╔══
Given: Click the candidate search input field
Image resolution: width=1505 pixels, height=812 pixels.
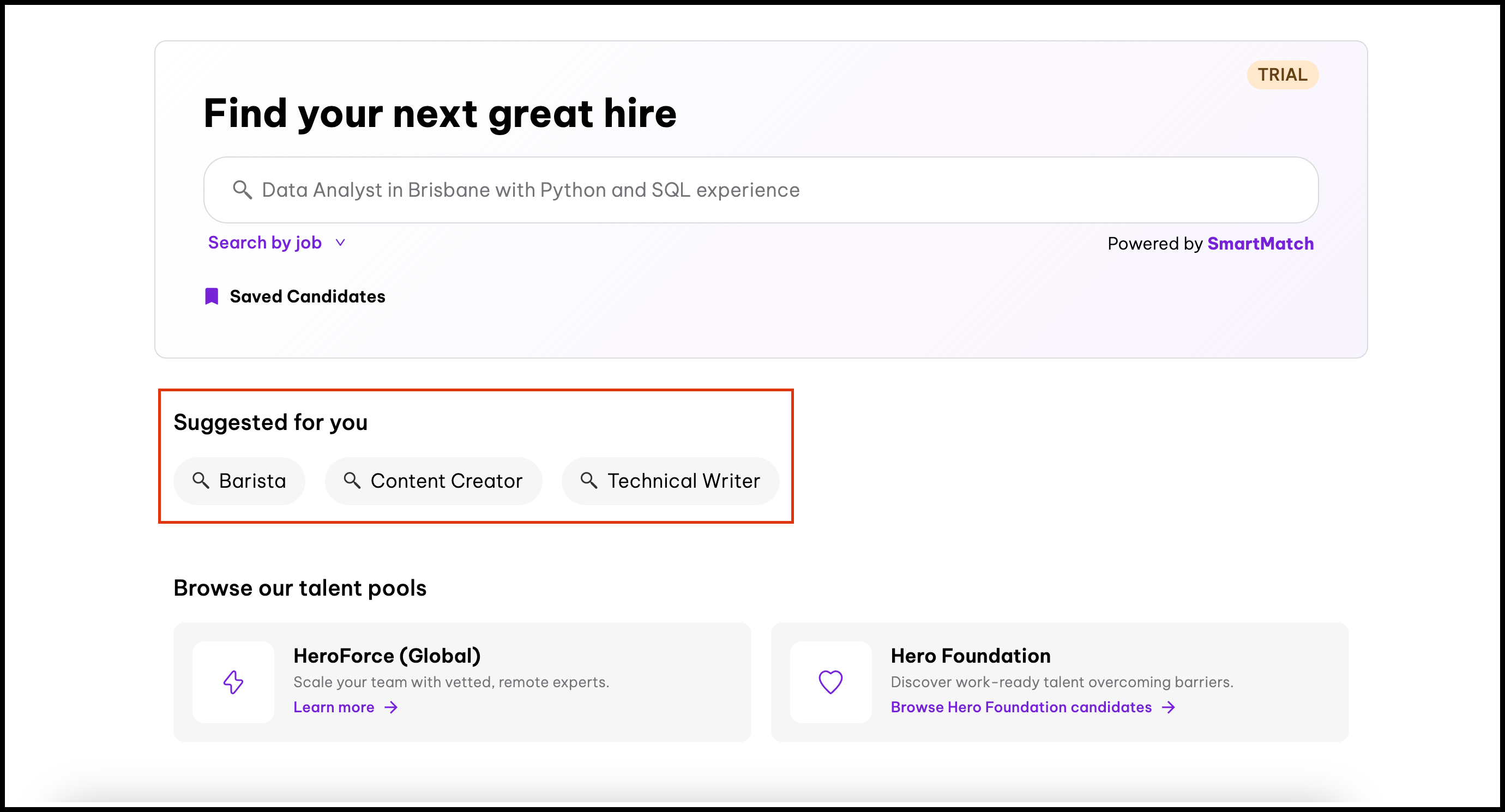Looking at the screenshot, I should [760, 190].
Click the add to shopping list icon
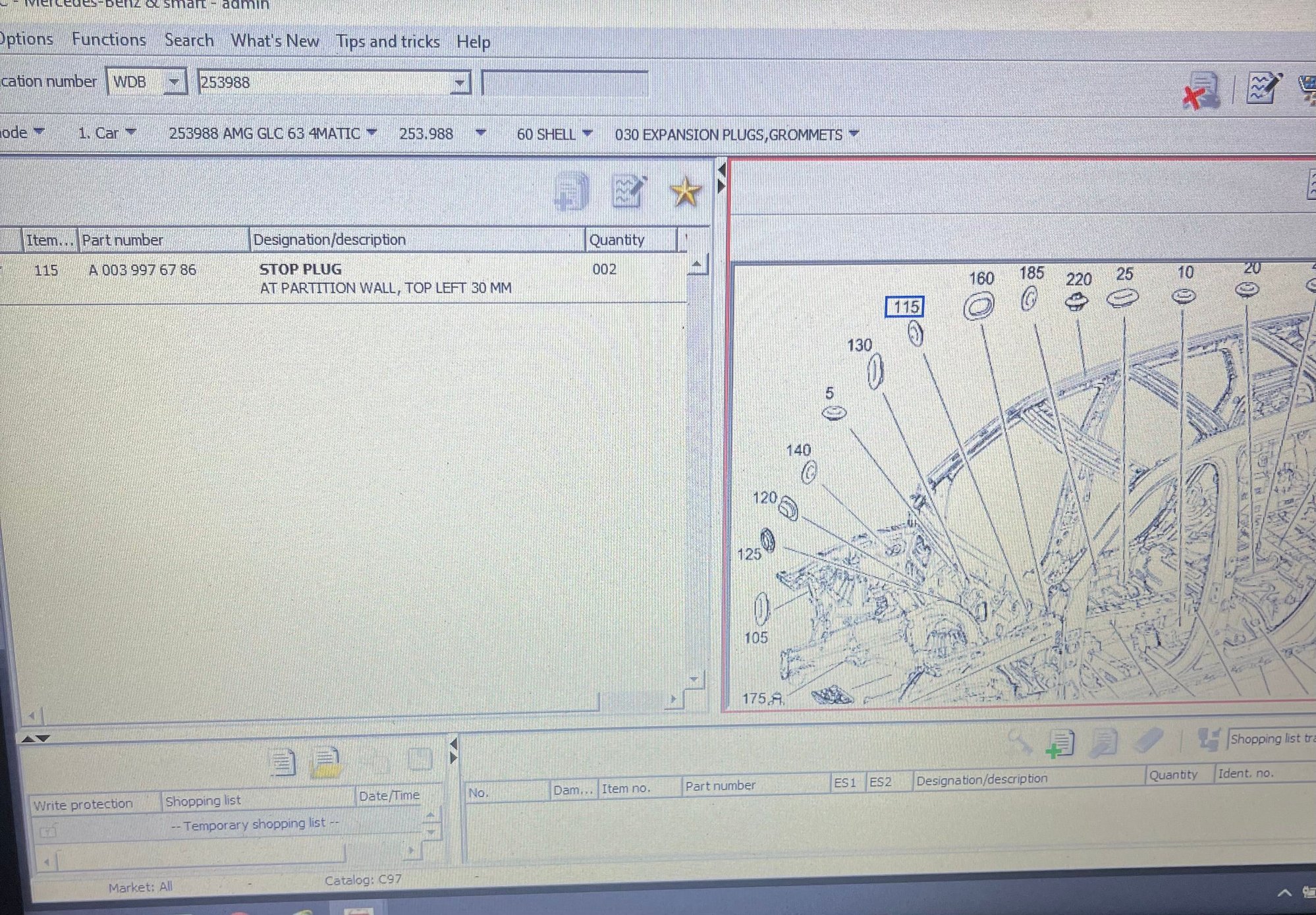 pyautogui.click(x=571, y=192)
╚══
_EXERCISE REQUIREMENTS_
Please provide a faithful transcription of all the data, pictures excluded.

_REPLY_
Given: Click the candidate search input field
Image resolution: width=1505 pixels, height=812 pixels.
Looking at the screenshot, I should [760, 190].
Click the add to shopping list icon
 pyautogui.click(x=571, y=192)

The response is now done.